### AIM OF THE EXERCISE
Without reproducing any picture, copy the records word for word.

EXTRACTED RECORDS START

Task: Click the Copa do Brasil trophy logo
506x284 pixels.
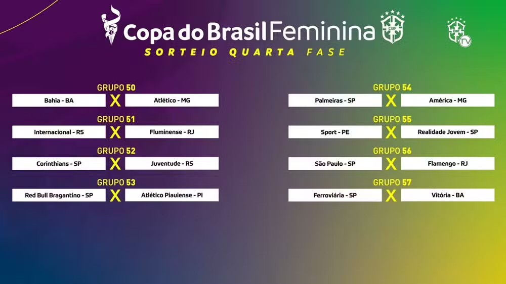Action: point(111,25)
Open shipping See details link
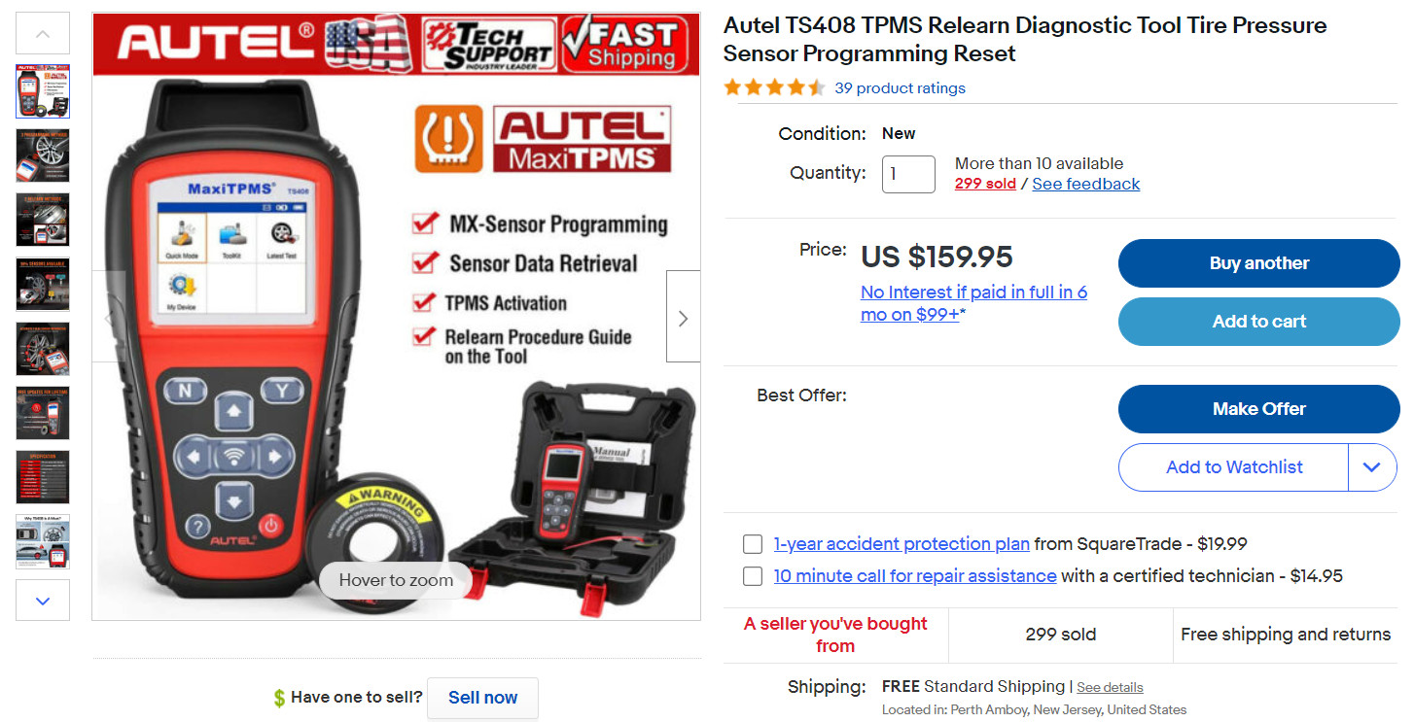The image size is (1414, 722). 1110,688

EXTRACTED RECORDS END

### ANSWER BOX
Task: Click the Copa do Brasil trophy logo
506x284 pixels.
Action: point(111,25)
Open shipping See details link
The image size is (1414, 722). 1110,688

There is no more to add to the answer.